_What this task involves_
Having found the line containing "Privacy Policy (449, 2542)" in the data below, reproduce that line and each one after it to the end, exactly, and include nothing else.

_Data for review_

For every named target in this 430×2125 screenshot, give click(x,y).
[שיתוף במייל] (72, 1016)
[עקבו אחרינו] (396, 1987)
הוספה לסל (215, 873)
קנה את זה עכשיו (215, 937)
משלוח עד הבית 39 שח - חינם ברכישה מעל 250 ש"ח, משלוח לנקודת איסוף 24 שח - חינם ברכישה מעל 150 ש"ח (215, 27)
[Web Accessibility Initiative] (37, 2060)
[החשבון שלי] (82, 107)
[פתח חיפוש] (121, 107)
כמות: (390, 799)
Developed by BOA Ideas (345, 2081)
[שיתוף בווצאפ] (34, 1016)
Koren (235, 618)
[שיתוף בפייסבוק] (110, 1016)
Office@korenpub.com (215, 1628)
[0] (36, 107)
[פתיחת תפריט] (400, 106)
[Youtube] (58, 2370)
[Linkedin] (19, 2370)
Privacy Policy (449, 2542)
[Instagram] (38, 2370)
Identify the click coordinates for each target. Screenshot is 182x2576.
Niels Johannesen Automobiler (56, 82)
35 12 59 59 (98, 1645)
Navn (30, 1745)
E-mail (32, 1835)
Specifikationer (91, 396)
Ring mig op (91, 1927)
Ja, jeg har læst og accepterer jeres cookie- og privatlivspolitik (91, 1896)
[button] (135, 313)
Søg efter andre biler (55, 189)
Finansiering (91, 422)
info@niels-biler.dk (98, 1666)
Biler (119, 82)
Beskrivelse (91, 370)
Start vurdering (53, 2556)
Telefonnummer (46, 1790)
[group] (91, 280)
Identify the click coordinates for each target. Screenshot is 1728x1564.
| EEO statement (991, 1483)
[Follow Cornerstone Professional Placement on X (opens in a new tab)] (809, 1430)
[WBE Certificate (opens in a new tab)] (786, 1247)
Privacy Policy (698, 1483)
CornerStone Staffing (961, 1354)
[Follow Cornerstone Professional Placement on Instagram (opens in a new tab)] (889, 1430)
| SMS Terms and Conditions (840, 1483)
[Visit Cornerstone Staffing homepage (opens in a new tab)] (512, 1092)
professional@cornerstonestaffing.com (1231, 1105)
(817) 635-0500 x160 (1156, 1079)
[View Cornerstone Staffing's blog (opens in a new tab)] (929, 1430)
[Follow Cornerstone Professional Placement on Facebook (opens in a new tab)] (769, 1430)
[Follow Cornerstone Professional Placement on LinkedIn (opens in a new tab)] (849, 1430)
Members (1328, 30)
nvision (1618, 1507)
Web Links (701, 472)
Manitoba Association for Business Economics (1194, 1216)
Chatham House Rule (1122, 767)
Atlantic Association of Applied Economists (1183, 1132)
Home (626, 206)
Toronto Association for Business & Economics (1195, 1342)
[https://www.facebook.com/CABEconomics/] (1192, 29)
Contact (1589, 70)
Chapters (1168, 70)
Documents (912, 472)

_Output below_
Privacy Policy (449, 2542)
[Instagram] (38, 2370)
Identify the click coordinates for each target. Screenshot is 182x2576.
Niels Johannesen Automobiler (56, 82)
35 12 59 59 (98, 1645)
Navn (30, 1745)
E-mail (32, 1835)
Specifikationer (91, 396)
Ring mig op (91, 1927)
Ja, jeg har læst og accepterer jeres cookie- og privatlivspolitik (91, 1896)
[button] (135, 313)
Søg efter andre biler (55, 189)
Finansiering (91, 422)
info@niels-biler.dk (98, 1666)
Biler (119, 82)
Beskrivelse (91, 370)
Start vurdering (53, 2556)
Telefonnummer (46, 1790)
[group] (91, 280)
Identify the click coordinates for each target. Screenshot is 1728x1564.
| EEO statement (991, 1483)
[Follow Cornerstone Professional Placement on X (opens in a new tab)] (809, 1430)
[WBE Certificate (opens in a new tab)] (786, 1247)
Privacy Policy (698, 1483)
CornerStone Staffing (961, 1354)
[Follow Cornerstone Professional Placement on Instagram (opens in a new tab)] (889, 1430)
| SMS Terms and Conditions (840, 1483)
[Visit Cornerstone Staffing homepage (opens in a new tab)] (512, 1092)
professional@cornerstonestaffing.com (1231, 1105)
(817) 635-0500 x160 (1156, 1079)
[View Cornerstone Staffing's blog (opens in a new tab)] (929, 1430)
[Follow Cornerstone Professional Placement on Facebook (opens in a new tab)] (769, 1430)
[Follow Cornerstone Professional Placement on LinkedIn (opens in a new tab)] (849, 1430)
Members (1328, 30)
nvision (1618, 1507)
Web Links (701, 472)
Manitoba Association for Business Economics (1194, 1216)
Chatham House Rule (1122, 767)
Atlantic Association of Applied Economists (1183, 1132)
Home (626, 206)
Toronto Association for Business & Economics (1195, 1342)
[https://www.facebook.com/CABEconomics/] (1192, 29)
Contact (1589, 70)
Chapters (1168, 70)
Documents (912, 472)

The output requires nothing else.